* AIM OF THE EXERCISE *
Examine the records and identify each line that includes the string "agent". Copy those lines.

[[ GIVEN DATA, beginning ]]

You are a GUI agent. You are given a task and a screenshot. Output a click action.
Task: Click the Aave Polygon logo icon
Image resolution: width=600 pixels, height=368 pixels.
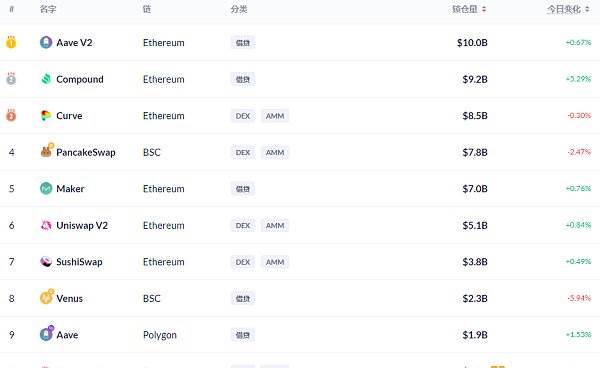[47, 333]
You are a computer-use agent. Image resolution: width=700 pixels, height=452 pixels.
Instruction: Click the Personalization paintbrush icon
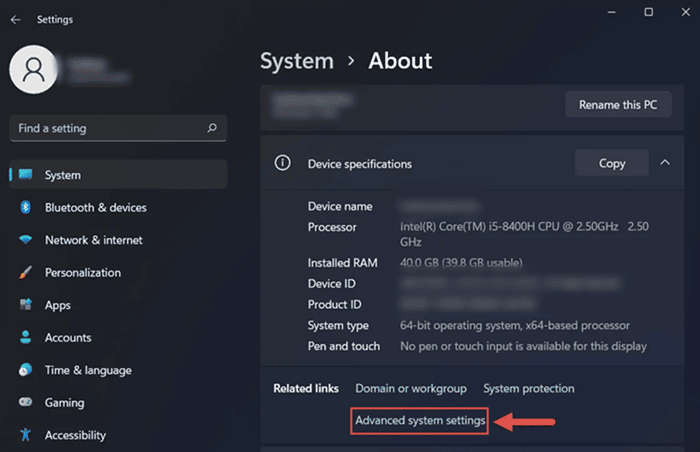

[[ GIVEN DATA, end ]]
[[ GIVEN DATA, beginning ]]

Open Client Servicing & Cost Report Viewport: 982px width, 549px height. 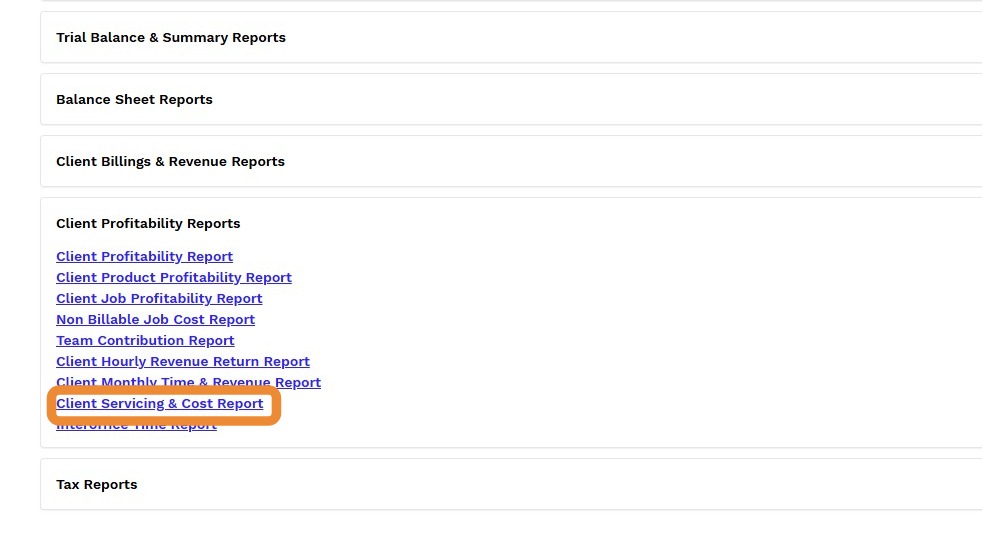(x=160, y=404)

[[ GIVEN DATA, end ]]
[[ GIVEN DATA, beginning ]]

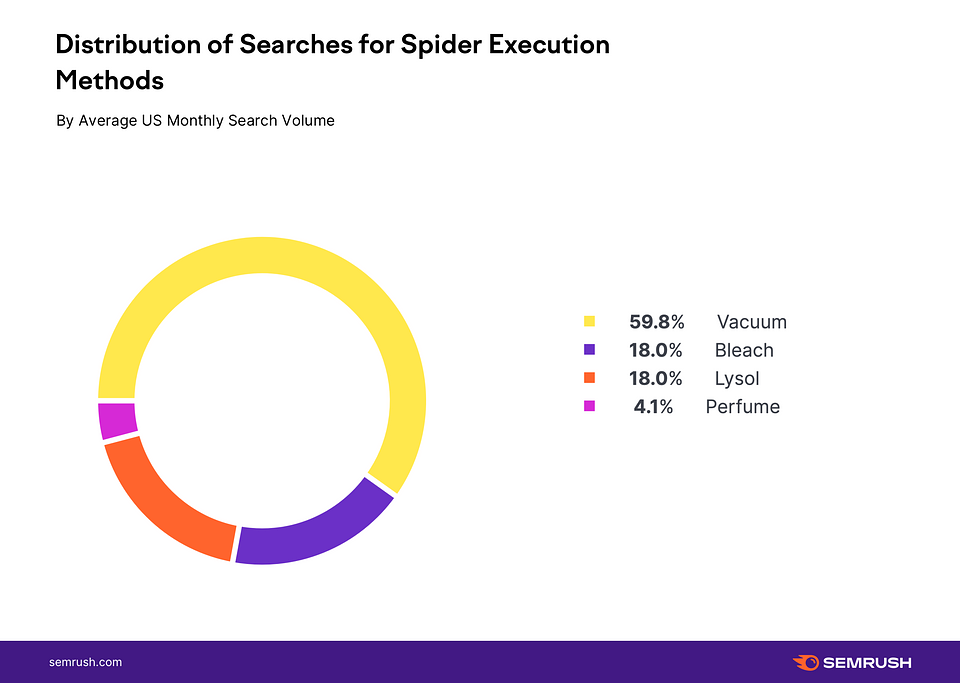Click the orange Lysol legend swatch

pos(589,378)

[[ GIVEN DATA, end ]]

* RESULT BELOW *
You are a GUI agent. You are given a task and a screenshot. Output a click action.
You are a computer-use agent. Image resolution: width=700 pixels, height=452 pixels.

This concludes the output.